Setting Up Your Transparency Series
The first step is to gather the key stakeholders from executive leadership, QC, R&D, manufacturing, sales, and marketing to gain alignment on the purpose and vision of transparency. Next is to determine the level of commitment to transparency. How much are you prepared to reveal? What will be the impacts on the organization? What do you need to withhold? How transparent can you be about what is withheld?
A critical topic for discussion is how to communicate what is current and what is aspirational. For example, Patagonia often shares how it falls short in reaching its goals, and this more vulnerable approach creates a greater sense of transparency for the brand. Pure Branding research shows that for almost half of supplement users, there is no downside to admitting a mistake. In fact, a quarter of them would have higher regard for the brand for doing so.
This initial work sets up the “big picture” for the series.
Nature, Process, Humanity
The next step is to identify what matters to your consumers. What practices do they want to be revealed transparently? After all, to gain an audience for your series, you need to know what they want to watch.

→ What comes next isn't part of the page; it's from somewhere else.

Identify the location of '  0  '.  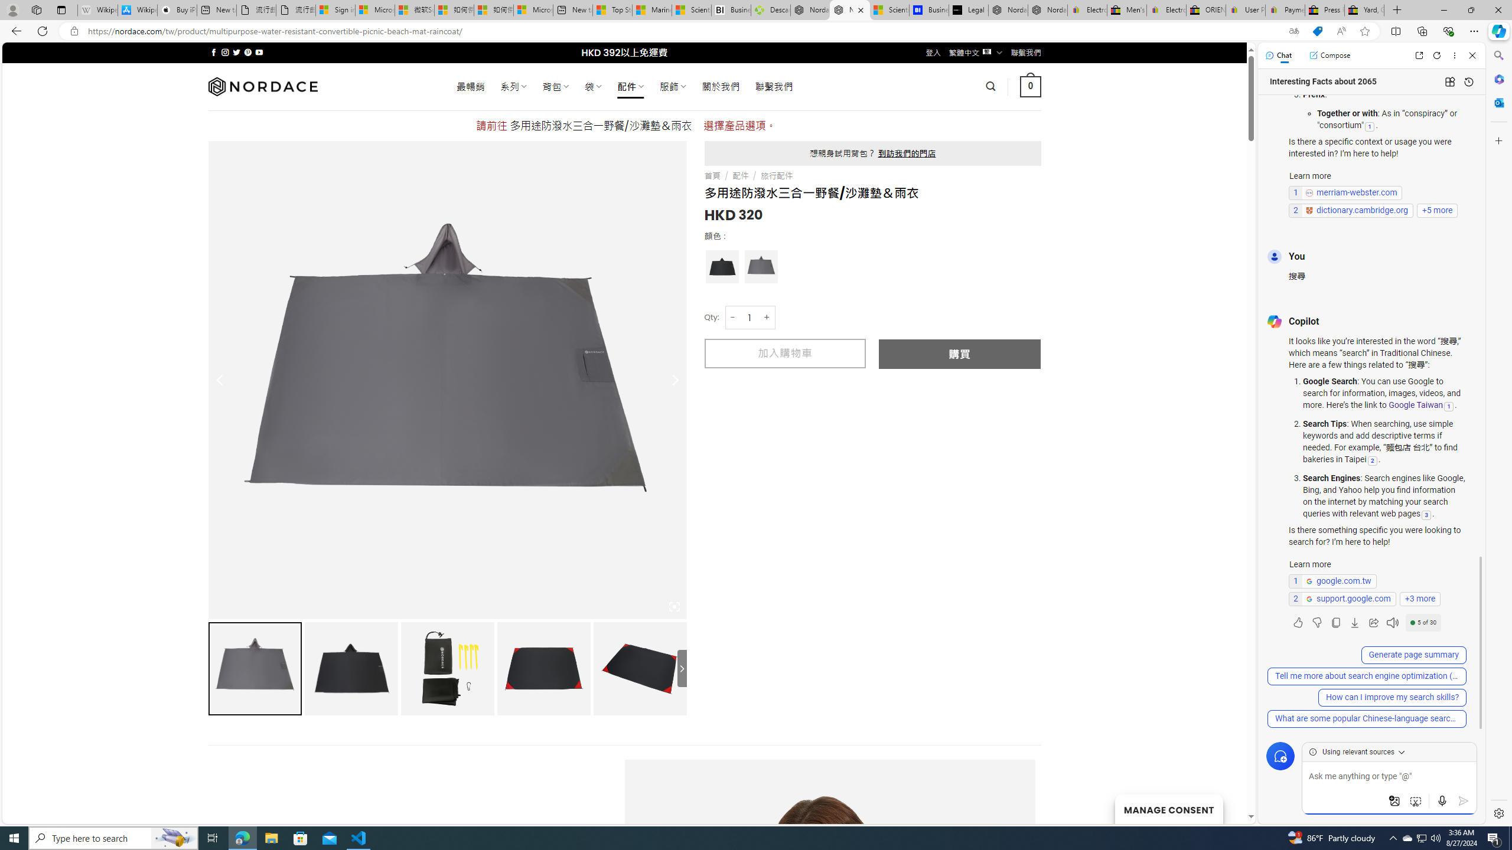
(1030, 86).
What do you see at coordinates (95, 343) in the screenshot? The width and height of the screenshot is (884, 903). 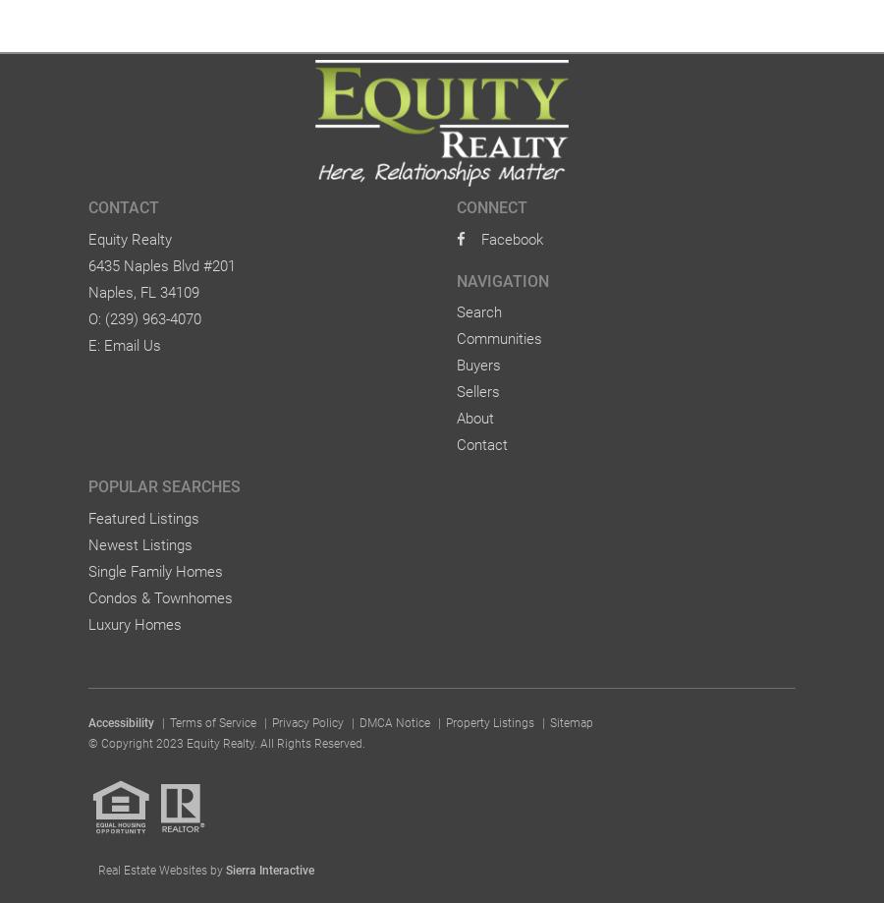 I see `'E:'` at bounding box center [95, 343].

In Pure Branding’s Supplement Consumer PureSegmentation Research, we identified the most important practices. They can be grouped into three areas: nature, process, and humanity.
Nature has to do with demonstrating the organization’s connection to the natural world, particularly sustainability. It is about growing, sourcing, distribution, and environmental practices.
Process is about labeling, testing, standards, proof of quality, documentation, and scientific validation.
Humanity is about corporate behavior concerning factory conditions, employment practices, human rights, and the organization’s culture.
Low-Hanging Fruit
In every organization there are areas that are ready for transparency. There are examples within each area that will resonate more strongly than others. These will be the first episodes in your series.
We know a small example of transparency can greatly impact the overall perception of brand transparency. For example, telling the story about the sourcing of a single ingredient—the farm where it was grown or the village that relies on its harvest—can make a strong and lasting impression that carries over to the entire organization.
It is important that this particular story makes no claim that all ingredients are sourced similarly, but it demonstrates that the brand is willing to show how it cares, not just that it does care.
It is also a great episode.
Emotion over Motion
The genesis of the word “movie” is “moving picture.” What excited people at the turn of the twentieth century was seeing a recorded sequence of images displayed on a screen at a rate sufficiently fast to create the appearance of motion or moving.
In many corporate videos, you see bottles being filled along an assembly line. You see people in lab coats looking through a microscope, tractors in fields, and machines mixing formulas. There is lots of movement, and all good, except the emphasis is on motion and not emotion.
Some traceability programs allow consumers to view a purchased product’s batch details, as well as where, when, and how the ingredients were grown and tested. These programs can engender trust in a process, and when consumers engage in this for one product, it often means they feel confident enough that they don’t need to check on another product. But these are facts with no emotion.
The goal of a great transparency program is not just to inform and gain trust but to enthuse and delight your customers and prospects.
A great transparency program can go beyond just transparency to create an emotional attachment that makes consumers want to revisit the brand over and over again.
A great transparency program is like a successful TV series, where your consumers look forward to the next episode and don’t expect it to reveal all.
Are you ready to start your transparency series?